The Weight of the "Only": Finding My Footing in the Aftermath

I have spent a lot of time lately waiting for the "exhale." You know the one—that deep, cleansing breath you take when the storm finally passes, and the sun peeks through. On paper, the storm has finally cleared for us; another season of life has transitioned.

It was quite a stressful season of unemployment. But now I’m back to working from home in an even better job. My thirteen-year-old, Liam, is absolutely thriving; he’s crushing it in school, dedicated to his Taekwondo practice, and having a blast playing rec basketball. Even our two dogs, Teddy the mini-bernedoodle and Winston the cockapoo, seem to have settled into a happy rhythm.

But if I’m being honest—the kind of honesty that usually stays tucked away in my journal—I’ve been struggling.

I thought that once I landed the job, the anxiety would simply vanish. Instead, I’ve found that the stress of unemployment left a ripple effect that is still washing over me. Even though the immediate crisis is over, I find myself stuck in a headspace where it’s difficult to see the positive side of things.

When you are a widow and the sole adult in the household, the word "only" carries a massive weight. I am the only one managing the bills, the only one coordinating the sports schedules, the only one worrying about the grocery budget, and the only one making sure the dogs are fed and the house hasn’t fallen apart.

That "underlying anxiety" isn't just about money; it’s about the sheer volume of responsibility. It’s a heavy burden to carry alone. On hard days, that weight makes me feel small, useless, and even defeated; it can overwhelm me to the point of being stuck in my head. There have been moments where just getting through the next hour felt like a marathon I wasn't trained to run.

I’ve had to realize that healing isn't linear. Just because my bank account or my schedule looks "better" doesn’t mean my heart automatically feels "fine." There is work to be done. I am slowly, painfully, starting to see the light again. It isn’t a sudden burst of sunshine; it’s more like a slow dawn. I’m learning to stop apologizing to myself for feeling overwhelmed. It’s okay to acknowledge that being the pillar of a home is exhausting.

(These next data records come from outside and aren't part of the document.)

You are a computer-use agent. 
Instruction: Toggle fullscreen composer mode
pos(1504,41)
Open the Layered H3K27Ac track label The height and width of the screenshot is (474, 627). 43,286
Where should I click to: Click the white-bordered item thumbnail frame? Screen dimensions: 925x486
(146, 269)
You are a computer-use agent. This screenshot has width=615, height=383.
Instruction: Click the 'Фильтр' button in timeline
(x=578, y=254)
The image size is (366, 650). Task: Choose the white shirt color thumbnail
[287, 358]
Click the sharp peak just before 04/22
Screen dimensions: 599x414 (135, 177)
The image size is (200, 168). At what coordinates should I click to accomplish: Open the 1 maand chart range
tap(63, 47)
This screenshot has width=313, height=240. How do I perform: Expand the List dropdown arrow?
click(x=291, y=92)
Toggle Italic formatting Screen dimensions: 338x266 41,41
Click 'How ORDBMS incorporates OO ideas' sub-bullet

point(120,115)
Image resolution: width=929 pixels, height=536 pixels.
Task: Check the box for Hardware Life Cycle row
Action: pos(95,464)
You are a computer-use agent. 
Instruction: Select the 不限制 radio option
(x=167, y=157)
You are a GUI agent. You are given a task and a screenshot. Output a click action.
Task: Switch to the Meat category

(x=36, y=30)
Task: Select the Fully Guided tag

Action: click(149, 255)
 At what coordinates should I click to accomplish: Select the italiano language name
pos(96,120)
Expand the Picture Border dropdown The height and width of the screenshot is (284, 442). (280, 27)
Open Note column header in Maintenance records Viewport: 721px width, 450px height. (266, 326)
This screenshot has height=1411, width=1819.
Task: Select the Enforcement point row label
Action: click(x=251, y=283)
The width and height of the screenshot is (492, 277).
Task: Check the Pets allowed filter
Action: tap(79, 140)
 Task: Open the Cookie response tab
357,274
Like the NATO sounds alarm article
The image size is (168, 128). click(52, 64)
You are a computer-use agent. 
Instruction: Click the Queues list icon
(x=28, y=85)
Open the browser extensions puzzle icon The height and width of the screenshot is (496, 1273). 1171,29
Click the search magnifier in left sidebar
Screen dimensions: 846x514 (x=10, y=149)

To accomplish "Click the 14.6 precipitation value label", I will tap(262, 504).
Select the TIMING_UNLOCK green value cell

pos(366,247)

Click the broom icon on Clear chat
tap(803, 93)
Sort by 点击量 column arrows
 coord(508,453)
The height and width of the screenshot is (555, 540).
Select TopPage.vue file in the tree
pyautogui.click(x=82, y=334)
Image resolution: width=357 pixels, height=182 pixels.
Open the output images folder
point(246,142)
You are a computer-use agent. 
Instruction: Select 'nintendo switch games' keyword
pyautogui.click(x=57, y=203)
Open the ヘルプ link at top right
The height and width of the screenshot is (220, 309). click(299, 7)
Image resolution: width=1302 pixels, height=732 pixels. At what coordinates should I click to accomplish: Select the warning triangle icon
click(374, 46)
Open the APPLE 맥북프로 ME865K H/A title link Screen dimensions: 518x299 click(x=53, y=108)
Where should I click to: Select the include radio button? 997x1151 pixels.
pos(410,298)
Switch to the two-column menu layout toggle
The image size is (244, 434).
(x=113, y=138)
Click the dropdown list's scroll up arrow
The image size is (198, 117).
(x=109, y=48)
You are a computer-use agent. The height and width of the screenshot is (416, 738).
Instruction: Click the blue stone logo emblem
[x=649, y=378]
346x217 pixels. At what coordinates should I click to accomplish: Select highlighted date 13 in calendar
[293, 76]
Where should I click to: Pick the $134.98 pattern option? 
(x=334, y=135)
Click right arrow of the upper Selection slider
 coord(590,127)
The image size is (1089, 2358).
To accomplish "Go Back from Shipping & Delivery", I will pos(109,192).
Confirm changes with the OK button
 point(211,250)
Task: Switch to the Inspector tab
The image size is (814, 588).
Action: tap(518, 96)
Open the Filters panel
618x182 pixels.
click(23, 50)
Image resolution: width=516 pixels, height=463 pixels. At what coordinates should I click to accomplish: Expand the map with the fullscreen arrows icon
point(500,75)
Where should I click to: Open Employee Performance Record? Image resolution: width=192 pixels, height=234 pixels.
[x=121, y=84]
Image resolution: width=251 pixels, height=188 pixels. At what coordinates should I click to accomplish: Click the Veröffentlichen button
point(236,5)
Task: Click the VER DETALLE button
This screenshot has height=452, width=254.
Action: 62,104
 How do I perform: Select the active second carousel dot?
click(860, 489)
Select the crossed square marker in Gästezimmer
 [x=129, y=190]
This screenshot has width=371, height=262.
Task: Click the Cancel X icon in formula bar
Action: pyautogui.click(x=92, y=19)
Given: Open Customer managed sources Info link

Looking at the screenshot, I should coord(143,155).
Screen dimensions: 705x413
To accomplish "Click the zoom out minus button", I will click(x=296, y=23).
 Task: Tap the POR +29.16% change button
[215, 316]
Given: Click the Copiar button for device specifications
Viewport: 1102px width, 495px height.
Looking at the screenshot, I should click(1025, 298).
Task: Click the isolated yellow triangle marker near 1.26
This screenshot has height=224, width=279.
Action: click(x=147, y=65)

In those moments when I feel most pathetic or "less than," I have to lean into the only thing stronger than my anxiety: my faith and my self. First, I've got to set the foundation by getting present. I do this by using bilateral tapping, box breathing, and meditation, which for me ends up looking like a discussion or prayer between God and me. I know God is on my side, even when my emotions are screaming otherwise. He doesn’t ask me to be a superhero; He just asks me to trust Him with the next step.

I’ve been holding onto Psalm 34:17-18:

"The righteous cry out, and the Lord hears them; he delivers them from all their troubles. The Lord is close to the brokenhearted and saves those who are crushed in spirit."

If you’re in a season where you feel like you’re doing "all the right things" but still feel like you’re underwater, please know you aren't alone. I’m right there with you.

I’m not looking for a "happily ever after" today. I’m just looking for an "okay" type of day. Sometimes, all you can do is just take it day by day—and on the really heavy days, it’s moment by moment. I’ll keep writing, keep working, keep cheering for Liam at his games, and keep cuddling Teddy and Winston.

I’m hanging in there. And if you’re reading this, I hope you are too.